**Texto fuente:**
※ ※ ※

Las primeras universidades arrancaron su andadura con un
sistema educativo de base común aristotélica, recibida como herencia del mundo
antiguo a través de traducciones al latín desde el griego y el árabe. Era
un ámbito culto, en el que nadie se preguntaba ya si la Tierra era plana o redonda y
tanto el ambiente educativo como la actitud de profesores y alumnos era de
apertura al nuevo conocimiento. Además existía una gran movilidad geográfica
que se veía favorecida por el uso de un único lenguaje común (el latín); algo
importantísimo que en nuestros días ya no tenemos.
Los problemas de conciliación entre ciencia y escrituras
Sin embargo y a pesar de esta relativa libertad de
pensamiento y de planteamiento, existía un grave problema de fondo que no tardó
en hacerse patente. En realidad se trataba de un viejo problema que había
permanecido larvado desde la victoria del cristianismo como culto oficial del
imperio romano (Edicto de Milán 313 d.C.) y
la consecuente exclusión de la mayor parte de la ciencia pagana.
El conocimiento aristotélico era un vendaval de aire fresco;
una cantidad ingente de nuevo material de gran calidad que aportaba mejores
explicaciones en todos los campos de las ciencias naturales. Pero algunos de
sus postulados chocaban frontalmente con la teología cristiana, de base “neoplatonista” y muy influenciada por la
gigantesca figura de los padres de la iglesia, especialmente
de Agustín de Hipona (354-430 d.C.).

※ ※ ※

**Extractos de datos:**
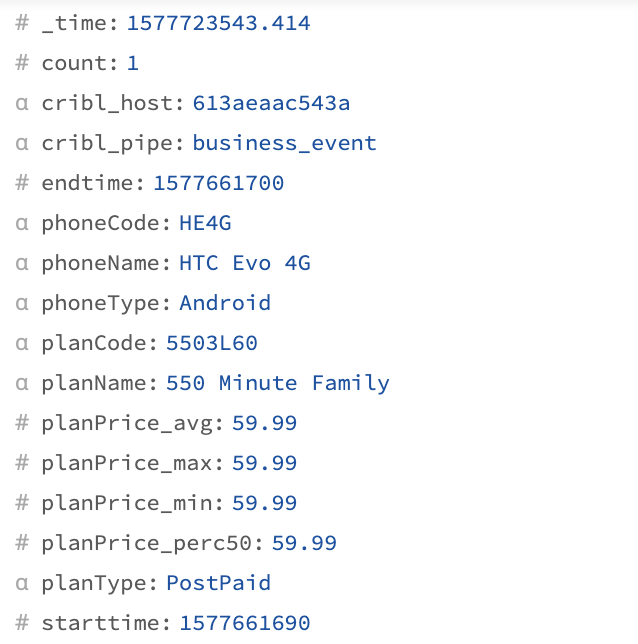Click the phoneName value HTC Evo 4G
The height and width of the screenshot is (644, 638).
[x=245, y=263]
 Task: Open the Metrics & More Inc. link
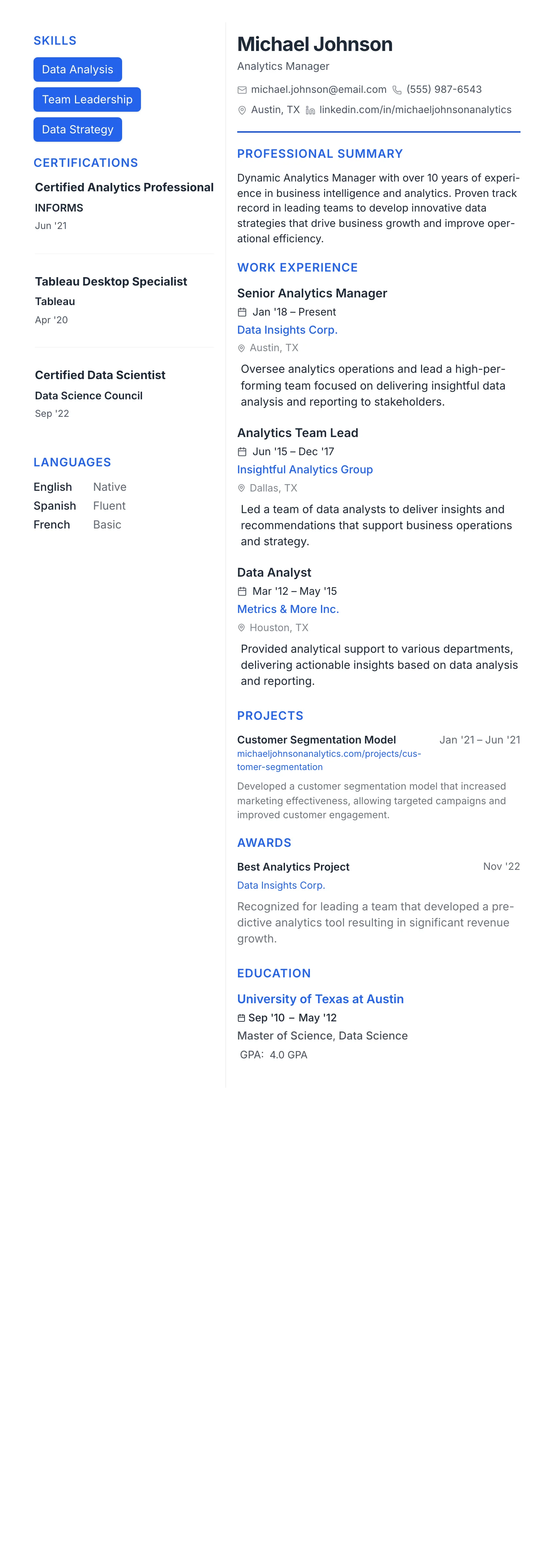(x=288, y=609)
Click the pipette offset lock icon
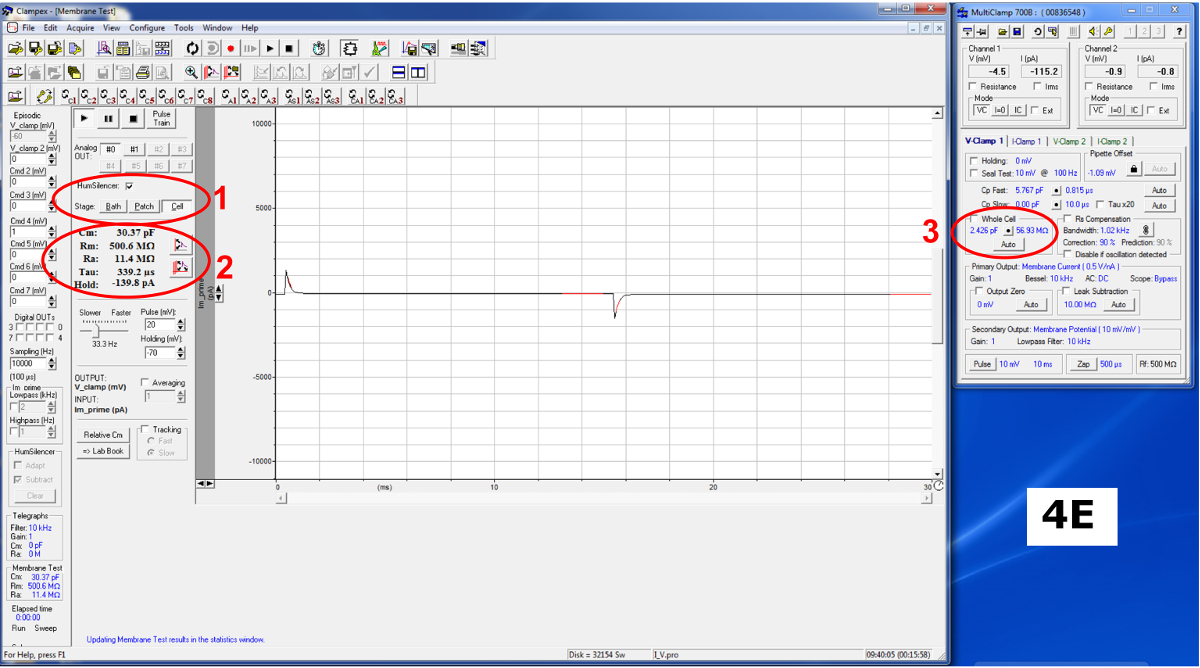The width and height of the screenshot is (1200, 668). (x=1133, y=170)
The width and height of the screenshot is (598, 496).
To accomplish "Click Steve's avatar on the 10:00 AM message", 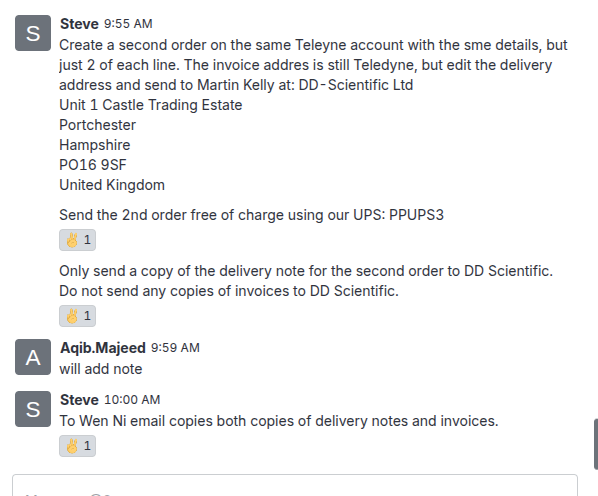I will (33, 409).
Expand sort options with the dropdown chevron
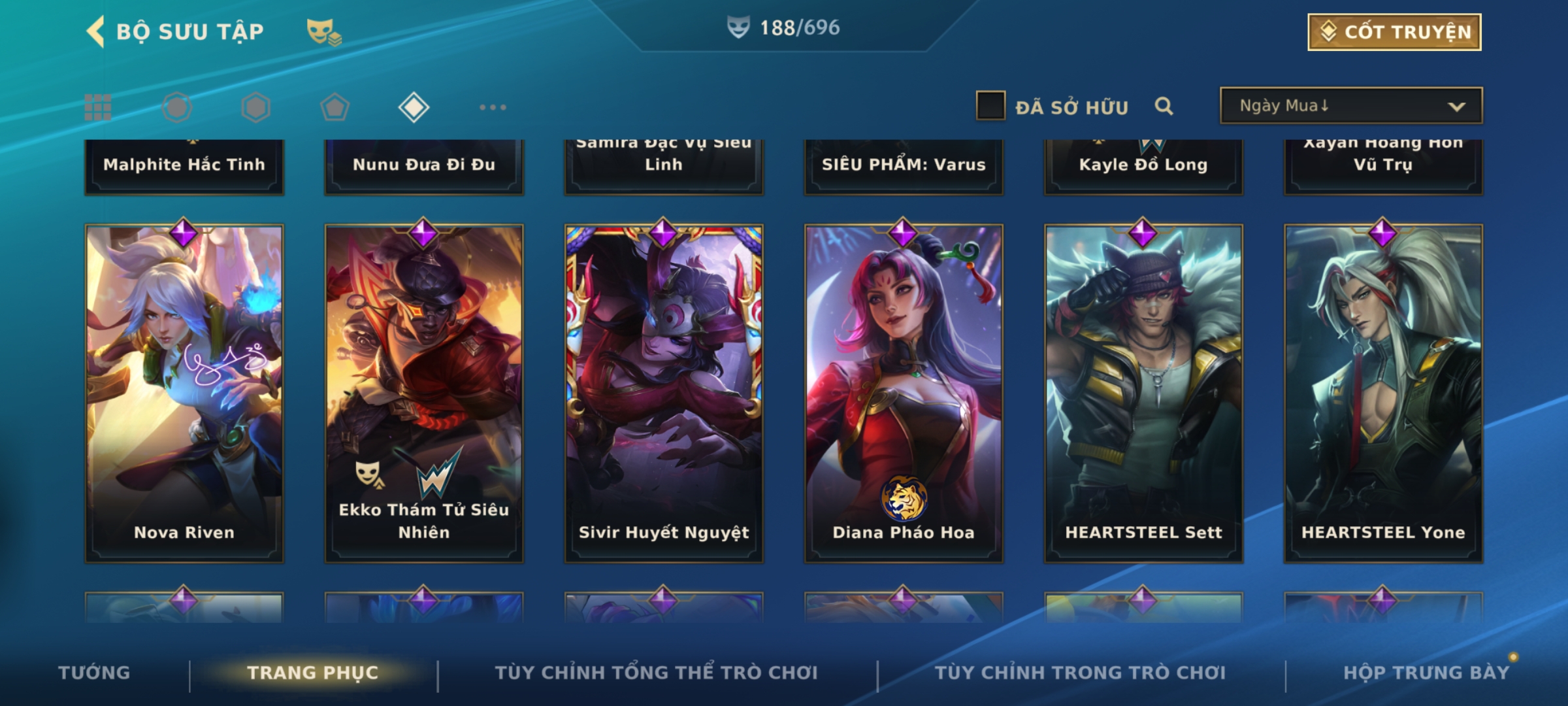The height and width of the screenshot is (706, 1568). [x=1456, y=107]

※ ※ ※

**Ejercicios propuestos:**
a) En el texto sobre las primeras universidades, ¿qué lengua común favorecía la movilidad geográfica?
b) Por favor, prolonga el texto sobre las primeras universidades a partir de su última oración.
El listado no tiene ningún papel en esto.

**Respuestas por ejercicio:**
a) El latín.

b)
El sistema de pensamiento religioso no podía aceptar dentro
de sus fundamentos un nuevo conocimiento que contradecía sus dogmas en puntos
tan importantes como los siguientes:
- Identificaba
la idea de dios con la idea de universo, lo que se veía como panteísmo
- Proponía
un cosmos eterno que excluía a la creación bíblica
- Concebía
la deidad como un “primer motor” que no intervenía directamente en el
universo; una postura racionalista que excluía los milagros
- Negaba
la inmortalidad personal, por lo que destruía el dogma de la existencia
del alma independiente del cuerpo, y por tanto ponía en tela de juicio
toda la escatología cristiana.
La solución: Alberto Magno y Tomás de Aquino
Como primera y drástica solución, una asamblea de obispos se
reunió en París en 1210 y prohibió tajantemente la enseñanza de la filosofía
natural de Aristóteles. París era la universidad puntera a principios del siglo
XIII y allí tanto alumnos como profesores se dejaban fascinar por el corpus
aristotélico en sus lecturas privadas, pero después del veto eclesial solo
algunos se atrevían a comentarlo públicamente en sus clases.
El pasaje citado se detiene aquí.